Tasks to perform
a) Check each statement against the passage on Muñoz's time as Chile's foreign minister. Answer yes or no, and quote the words of the passage that decide it.
(i) Michelle Bachelet appointed him Minister of Foreign Affairs of Chile in 2014.
(ii) The International Court of Justice ruled for Chile by a narrow margin.
(iii) The National Action Plan for Human Rights and Business was presented to Bachelet in 2014.
b) Answer these questions using the passage on Muñoz's time as Chile's foreign minister:
(i) Which court heard the case Bolivia brought against Chile?
(ii) What plan did the Foreign Ministry elaborate during Muñoz's tenure?
(iii) In what year was that plan presented to President Bachelet?
c) Extend the passage on Muñoz's time as Chile's foreign minister, starting after its final sentence.

Page extract
+++++

President Michelle Bachelet named him Minister of Foreign Affairs of Chile in 2014. As such, he led Chile in its response to a case presented by Bolivia at the International Court of Justice, intended to force Chile to negotiate a sovereign access to the Pacific Ocean] for Bolivia (see Bolivia v. Chile). Chile won the case by an overwhelming majority of the Court. Likewise during Muñoz's tenure, the Foreign Ministry elaborated a National Action Plan for Human Rights and Business, which was presented to President Bachelet in 2017.

+++++

Listed entries
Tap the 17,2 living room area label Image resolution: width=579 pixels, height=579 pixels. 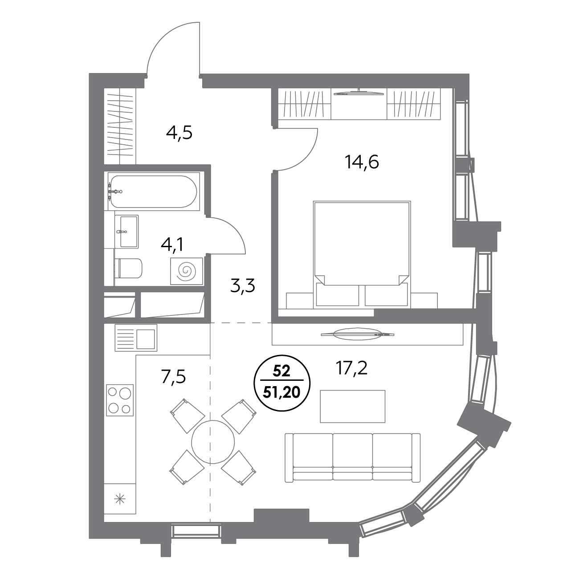tap(351, 368)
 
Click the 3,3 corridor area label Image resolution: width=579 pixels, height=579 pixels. tap(242, 285)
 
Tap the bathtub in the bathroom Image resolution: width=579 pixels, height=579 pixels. tap(154, 192)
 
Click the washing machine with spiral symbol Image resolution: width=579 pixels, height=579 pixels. tap(186, 271)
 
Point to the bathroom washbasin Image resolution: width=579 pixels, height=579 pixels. tap(127, 231)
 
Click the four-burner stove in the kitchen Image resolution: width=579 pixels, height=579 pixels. tap(120, 400)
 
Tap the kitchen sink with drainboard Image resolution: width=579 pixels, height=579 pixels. tap(136, 338)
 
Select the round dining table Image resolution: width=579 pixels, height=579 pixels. tap(213, 442)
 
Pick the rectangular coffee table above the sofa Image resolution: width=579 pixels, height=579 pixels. tap(352, 406)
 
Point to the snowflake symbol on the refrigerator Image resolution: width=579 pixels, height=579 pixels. tap(120, 500)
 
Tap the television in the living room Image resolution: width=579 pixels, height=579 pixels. tap(358, 334)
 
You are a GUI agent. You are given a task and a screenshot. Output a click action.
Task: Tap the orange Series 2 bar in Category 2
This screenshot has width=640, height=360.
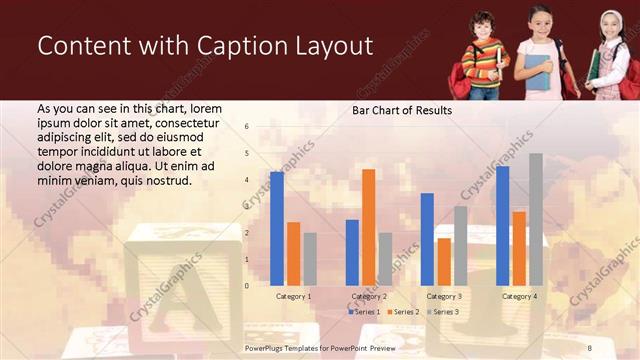point(368,227)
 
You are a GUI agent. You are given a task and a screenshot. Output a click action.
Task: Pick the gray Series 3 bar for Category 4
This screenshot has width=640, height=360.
point(536,219)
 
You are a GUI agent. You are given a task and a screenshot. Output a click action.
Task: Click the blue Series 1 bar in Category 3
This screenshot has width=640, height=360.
point(427,239)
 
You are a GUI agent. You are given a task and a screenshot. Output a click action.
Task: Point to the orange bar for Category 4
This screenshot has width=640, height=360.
point(519,248)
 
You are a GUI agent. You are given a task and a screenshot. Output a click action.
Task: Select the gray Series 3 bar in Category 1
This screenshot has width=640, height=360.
point(310,259)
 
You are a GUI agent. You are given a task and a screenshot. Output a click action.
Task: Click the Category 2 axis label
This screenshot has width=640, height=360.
point(368,297)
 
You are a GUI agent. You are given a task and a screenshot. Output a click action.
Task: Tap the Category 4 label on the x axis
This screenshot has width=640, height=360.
point(519,297)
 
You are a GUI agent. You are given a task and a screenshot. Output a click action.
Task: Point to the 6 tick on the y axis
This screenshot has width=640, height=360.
point(247,127)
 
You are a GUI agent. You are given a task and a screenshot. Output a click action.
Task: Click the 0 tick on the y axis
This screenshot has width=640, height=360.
point(247,286)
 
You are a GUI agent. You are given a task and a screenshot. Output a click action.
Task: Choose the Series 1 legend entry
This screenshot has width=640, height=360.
point(363,313)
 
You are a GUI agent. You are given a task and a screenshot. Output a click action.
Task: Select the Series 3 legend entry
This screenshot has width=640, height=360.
point(443,313)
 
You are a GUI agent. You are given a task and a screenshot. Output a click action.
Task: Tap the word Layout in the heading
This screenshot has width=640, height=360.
point(327,46)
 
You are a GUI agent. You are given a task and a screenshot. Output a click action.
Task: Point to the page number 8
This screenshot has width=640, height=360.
point(589,345)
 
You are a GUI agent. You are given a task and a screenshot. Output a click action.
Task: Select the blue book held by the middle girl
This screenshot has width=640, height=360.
point(537,73)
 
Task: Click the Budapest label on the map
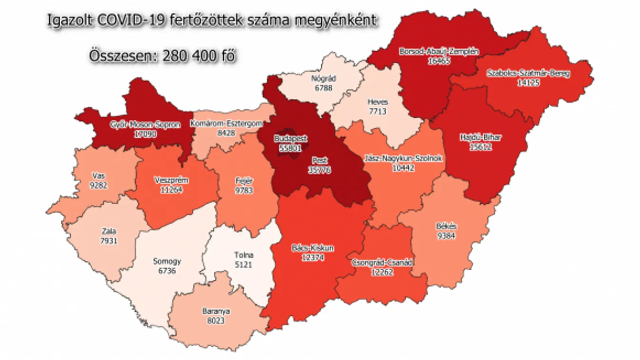[x=290, y=139]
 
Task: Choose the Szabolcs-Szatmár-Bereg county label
[x=528, y=74]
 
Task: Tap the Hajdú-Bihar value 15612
[x=481, y=147]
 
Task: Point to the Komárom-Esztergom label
[x=226, y=124]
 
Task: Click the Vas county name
[x=99, y=176]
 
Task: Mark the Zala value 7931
[x=109, y=241]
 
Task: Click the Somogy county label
[x=167, y=261]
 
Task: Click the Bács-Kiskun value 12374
[x=312, y=257]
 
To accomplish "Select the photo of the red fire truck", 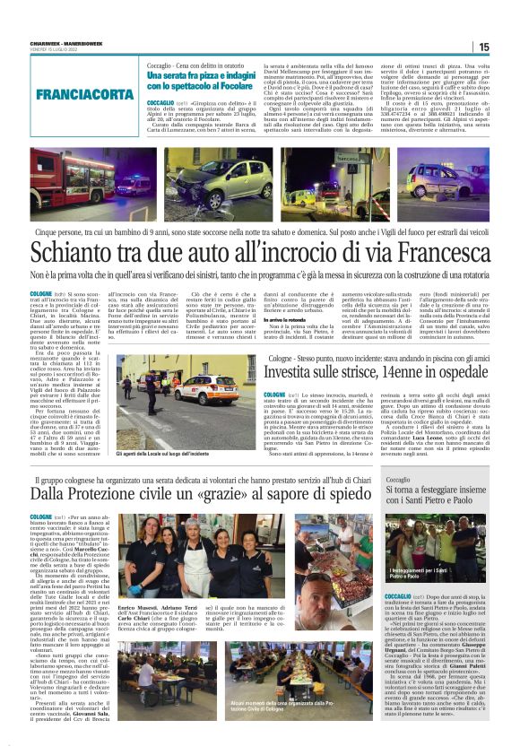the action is (90, 185).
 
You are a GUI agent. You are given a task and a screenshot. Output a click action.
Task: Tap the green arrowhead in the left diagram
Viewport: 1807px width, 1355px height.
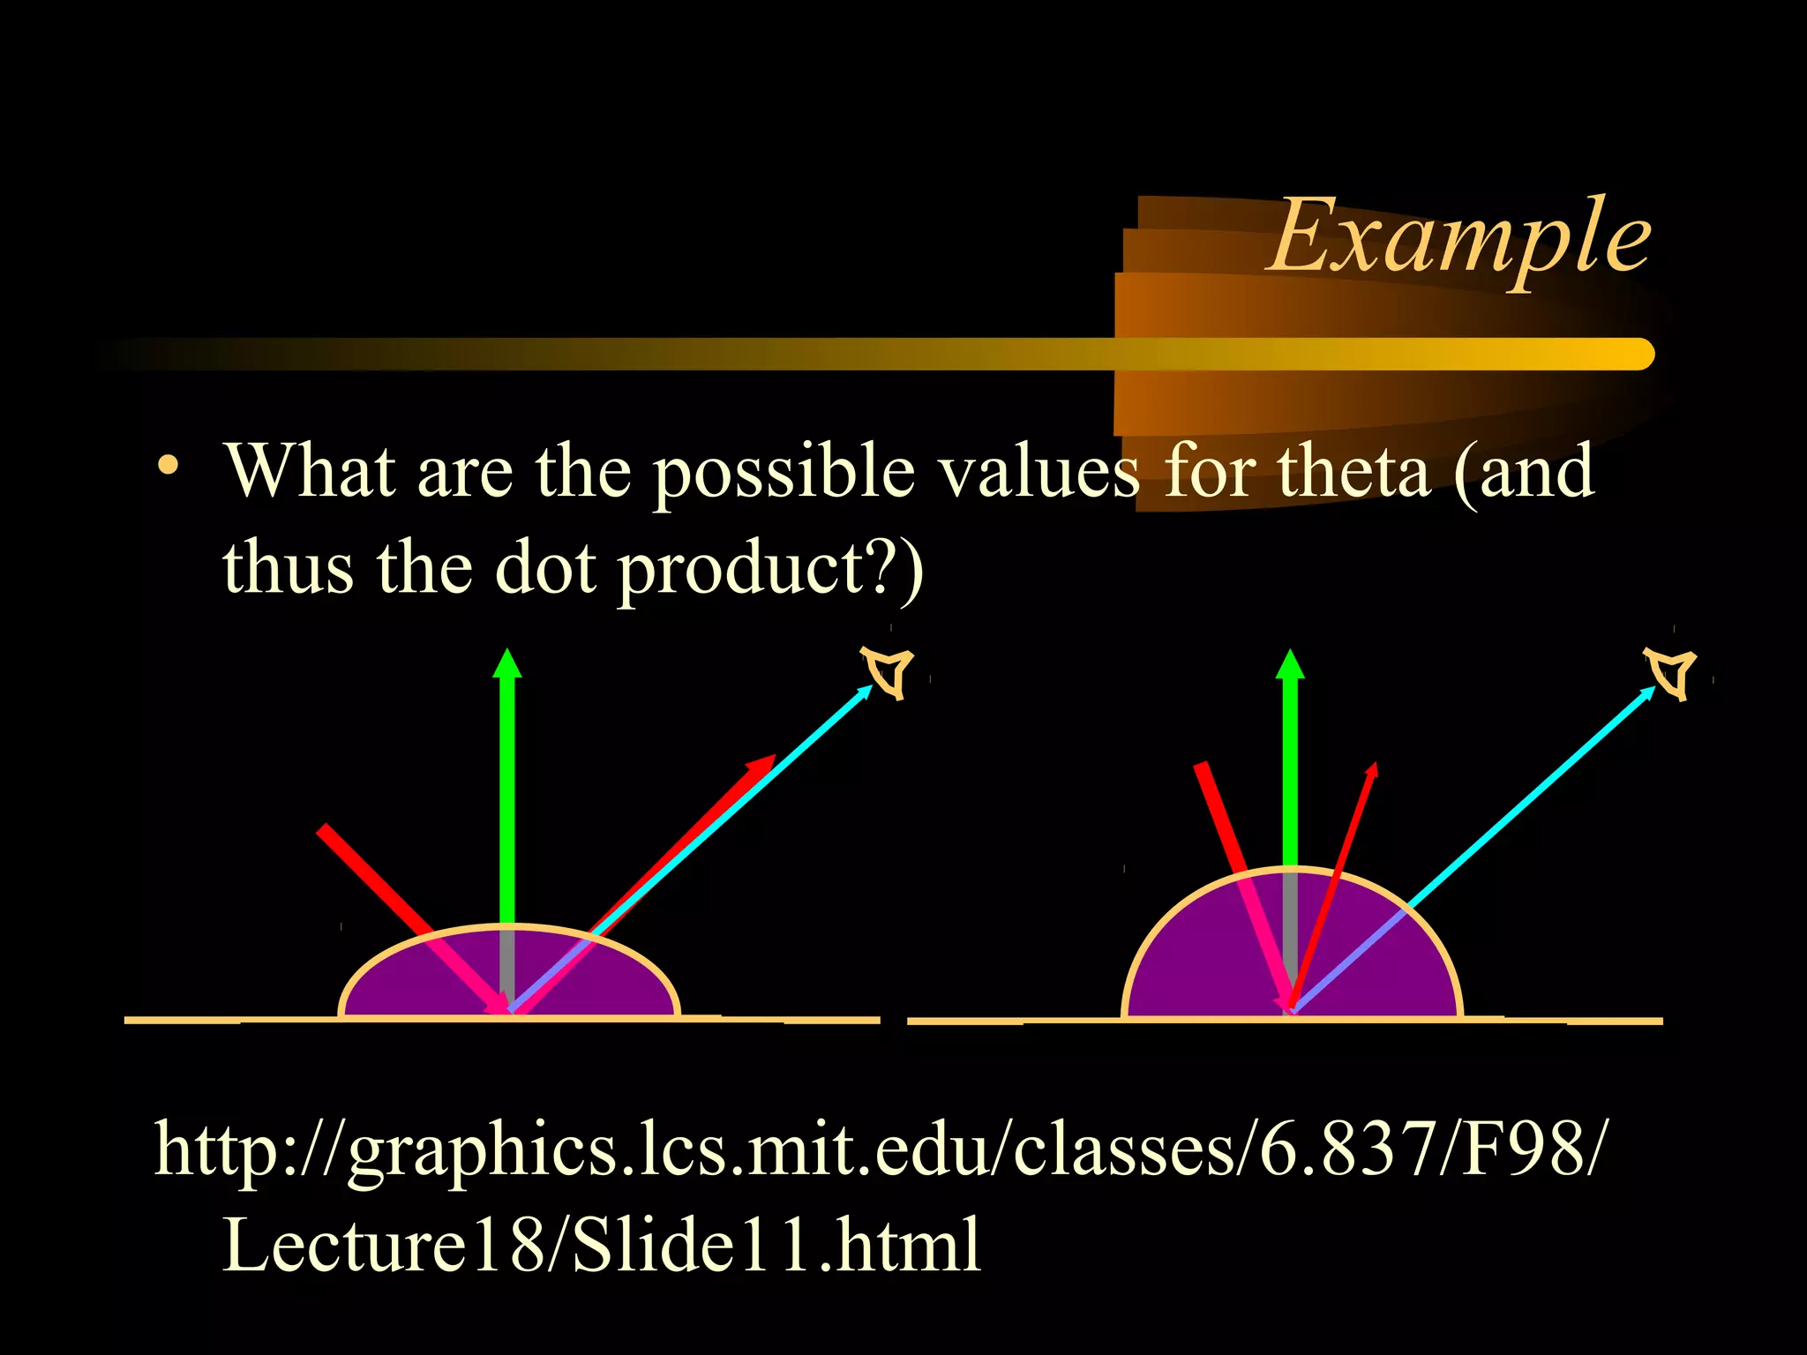(506, 663)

+++++

Task responses
a)
(i) Yes: "President Michelle Bachelet named him Minister of Foreign Affairs of Chile in 2014."
(ii) No: "Chile won the case by an overwhelming majority of the Court."
(iii) No: "which was presented to President Bachelet in 2017."

b)
(i) The International Court of Justice
(ii) A National Action Plan for Human Rights and Business
(iii) 2017

c)
Also that year, Venezuela's political opposition to the government of Nicolás Maduro requested that Muñoz represent them, along with Foreign Minister of Mexico Luis Videgaray Caso, in negotiations held in the Dominican Republic, to set conditions for the then upcoming presidential elections: these efforts were eventually unsuccessful due to the intransigence of Venezuelan authorities and disagreements within the opposition. Furthermore, by invitation from the then US Secretary of State John Kerry, Muñoz joined an international campaign to protect the ocean. As a result of this involvement, Chile turned 1.4 million square kilometers of its waters into marine protected areas, becoming a world leader in ocean protection. Muñoz also achieved -after many failed attempts by previous governments- congressional approval of the bill for the modernization of the Foreign Ministry; the bill was promulgated by President Bachelet on March 7, 2018. Muñoz also led the elaboration of an agenda for Chile's foreign policy of the future entitled Política Exterior 2030. Finally, Muñoz created and promoted the concept of "convergence in diversity" between the two integration mechanisms for the region, the Pacific Alliance and Mercosur.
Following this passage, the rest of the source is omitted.